Currently, RTEMS supports the priority increase correctly, i.e., the thread that holds the semaphore (holder thread) has its priority increased as new threads are trying to obtain the semaphore(s). However, when the thread releases a semaphore, its priority is not always lowered to the highest priority of the threads which are blocked on other semaphores hold by the same thread (thread that released the semaphore).

The straightforward implementation to solve this problem consists of searching through all the other threads which has the greatest priority and to assign that value to the holder thread. This solution is O(n) where n is the number of threads blocked in the other semaphores.

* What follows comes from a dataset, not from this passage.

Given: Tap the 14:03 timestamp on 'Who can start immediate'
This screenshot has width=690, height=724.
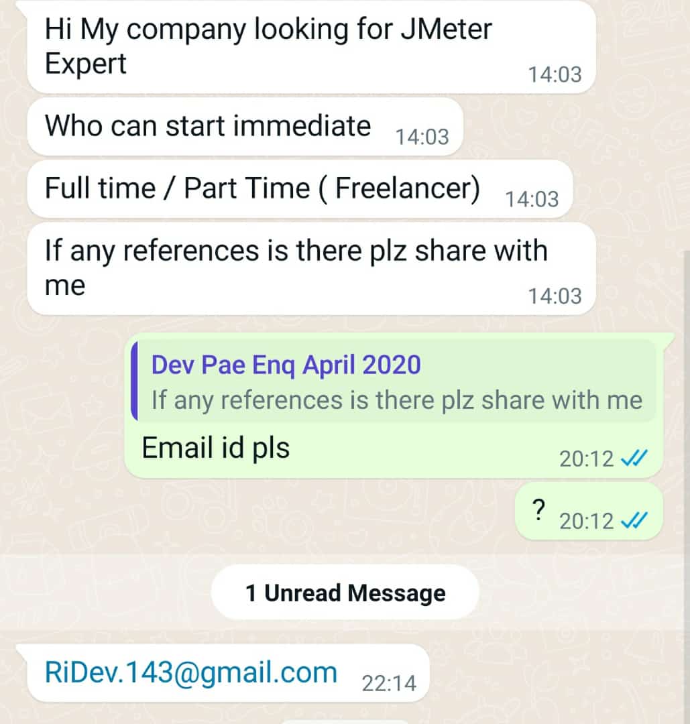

A possible solution to make it O(1) would be to create a table with 256 positions (like the thread ready queue) for every thread. When a thread blocks when trying to obtain a semaphore, it places itself in the table of the holder thread. This way, when the holder thread releases the semaphore, it can easily search through the table the "second" highest priority thread (the "first" highest priority thread will, in principle - unless it is suspended - obtain the semaphore). The downside of this approach is the memory increase: needs a 4*256 = 1KiB increase in the TCB for each thread. Since the minimum size for the stack for each thread is about 4 KiB, this value may not be too significant.

Classic API

The Classic API inherits the following non-constant time algorithms from the SuperCode

  • Variable length message support
  • Message broadcast
  • Timer insertion (timer manager, delays, and timeouts)
  • Memory Allocation

Region Manager

Freeing Memory

Although freeing memory is O(constant), freeing a large block of memory may result in the outstanding requests of multiple blocked tasks being satisfied.


The POSIX API inherits the following non-constant time algorithms from the SuperCode

  • Variable length message support
  • Priority based message insertion
  • Timer insertion (timer manager, delays, and timeouts)

Message Queue Manager


There is a linear search for the message queue name.


There is a linear search for the message queue name.

Semaphore Manager


There is a linear search for the semaphore name.


There is a linear search for the semaphore name.

Timer Manager

Timer Id Management

There is a linear search of slots in a timer array.

FIX: This is a bad implementation which was originally submitted by a user who did not understand the standard pattern of object management. This pattern requires objects be preallocated at system initialization time and object creation only removes one from an inactive object list. Normally, RTEMS object Id to pointer translation is constant order so, this manager is fixable.

UPDATE: As of 1 Feb 2006, Joel Sherrill is testing a new implementation of POSIX timers which will not have O(n) object Id management.